On a appelé aussi du tems de l’Empereur Gordien, & longtems après, Candidati, les soldats de la Garde de l’Empereur qui étoient choisis de toutes les Légions, & qui étoient fort considérés à la Cour. S. Augustin, Ausone & Claudien, en parlent. Dans la vie de S. Hilarion, ch 17, il est parlé d’un Candidat de l’Empereur Constance qui étoit possédé du démon, & que le S. délivra de la possession. Ammien, L.XXV, & Victor Tunnunensis, dans sa Chronica, font aussi mention des Candidats. Voyez encore les fastes de Sicile, Cedrenus, Rosweid. Onom. Cedrenus dit que ce fut Gordien le jeune qui les institua, aussi-bien que les Protecteurs & les Scholares. Les Scholares étoient choisis dans les troupes : c’étoient ceux qui savoient le mieux le métier de la guerre : les Candidats étoient tirés des Scholares ; c’étoient ceux qui étoient les plus vigoureux, & qui avoient l’air le plus martial & le plus propre à inspirer de la terreur, dit la Chronique d’Alexandrie. Les Protecteurs étoient un ordre mitoyen ; c’étoient proprement les Gardes-du-Corps. Henschenius, Act. SS. Fehr, tom, II, p. 18.

M. Fleury, Hist. Eccl, L. II, n. 17, prétend que les Gardes qui portoient ce nom, étoient ainsi nommés, à cause de l’habit blanc dont ils étoient vêtus. D’autres disent seulement, parce qu’ils portoient quelque chose de blanc sur eux, ou dans leur habit. C’est l’Empereur Gordien qui institua les Candidats, choisissant les plus grands & les mieux faits de ses Gardes, pour en faire une compagnie, qu’il appela les Candidats. Voyez Capitolin dans la vie de cet Empereur, ch. I & II, & les notes de Saumaise sur cet Historien.

Tertullien appelle ceux qui demandoient le baptême, Candidati Dei.
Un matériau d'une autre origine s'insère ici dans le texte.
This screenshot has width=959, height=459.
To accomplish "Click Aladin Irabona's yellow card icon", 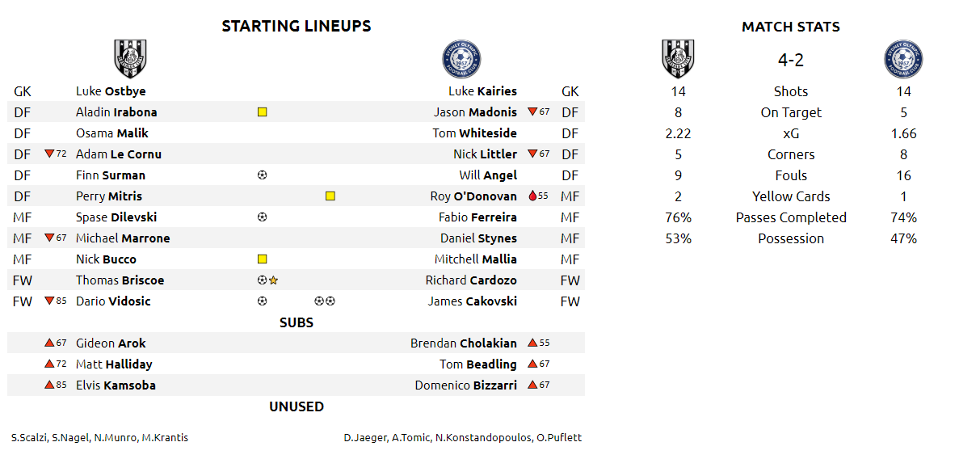I will (262, 112).
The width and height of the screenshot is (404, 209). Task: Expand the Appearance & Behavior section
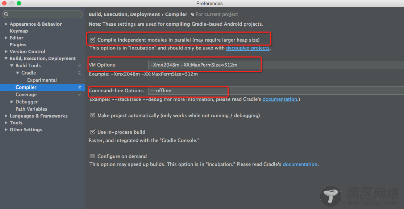[x=6, y=24]
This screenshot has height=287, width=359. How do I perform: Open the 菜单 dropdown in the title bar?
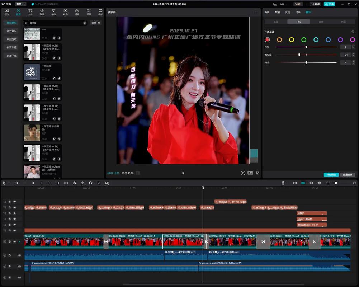[20, 4]
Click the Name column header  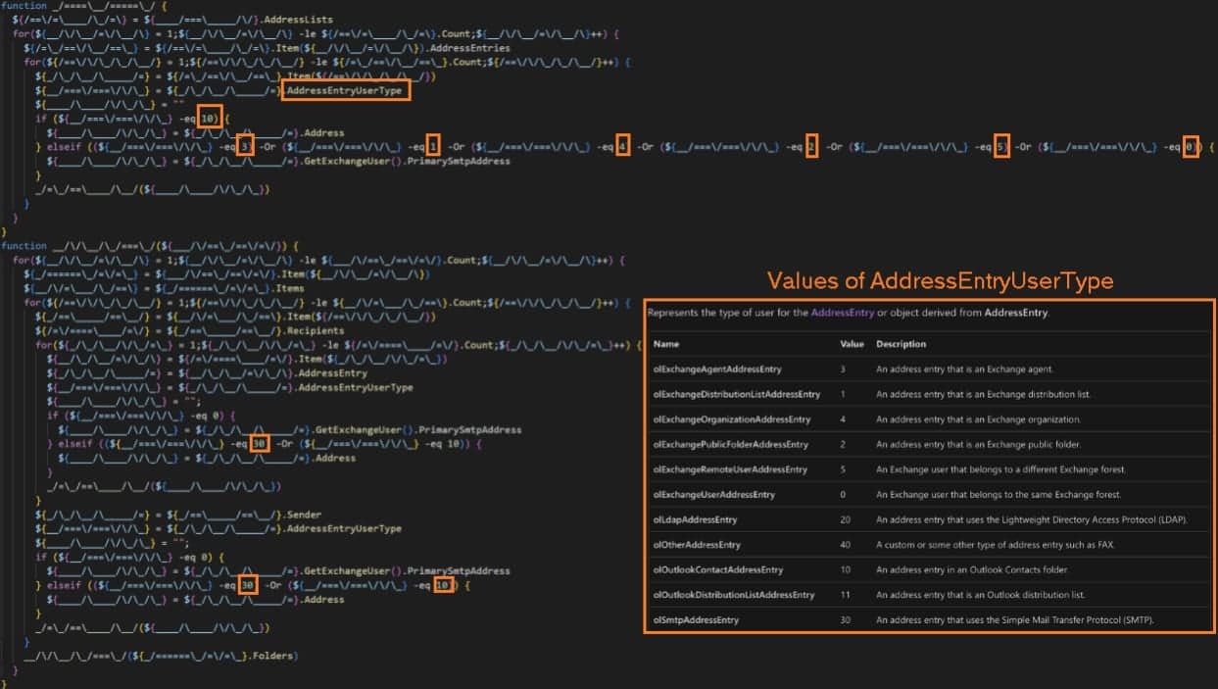tap(665, 344)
On appeloit aussi Candidats de l’éternité, ceux dont les âmes n’étoient point encore dans le ciel. ☞ Dans le tems de la vacance de la couronne de Pologne, on appelle Candidats, les prétendans à la couronne.
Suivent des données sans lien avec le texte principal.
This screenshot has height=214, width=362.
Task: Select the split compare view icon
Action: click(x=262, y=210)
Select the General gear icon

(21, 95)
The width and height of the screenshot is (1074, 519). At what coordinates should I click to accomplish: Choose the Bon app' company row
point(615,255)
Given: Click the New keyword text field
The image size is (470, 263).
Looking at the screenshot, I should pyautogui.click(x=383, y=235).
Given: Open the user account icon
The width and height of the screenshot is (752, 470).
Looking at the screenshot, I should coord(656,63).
On appelle aussi Candidats dans les Facultés de l’Université, ceux qui sont sur les bancs pour parvenir au Doctorat. Acad. Fr.

Ce nom se donne en Sorbonne à ceux qui aspirent au Baccalauréat ; même pendant le tems qu’ils soutiennent leur tentative, on ne les traite que de Candidats.

Quelle honte, bon Dieu ! Quel scandale au Parnasse,
De voir l’un de ses Candidats
Employer la plume d’Horace
A liquider un compte, & dresser des états ! Royaum.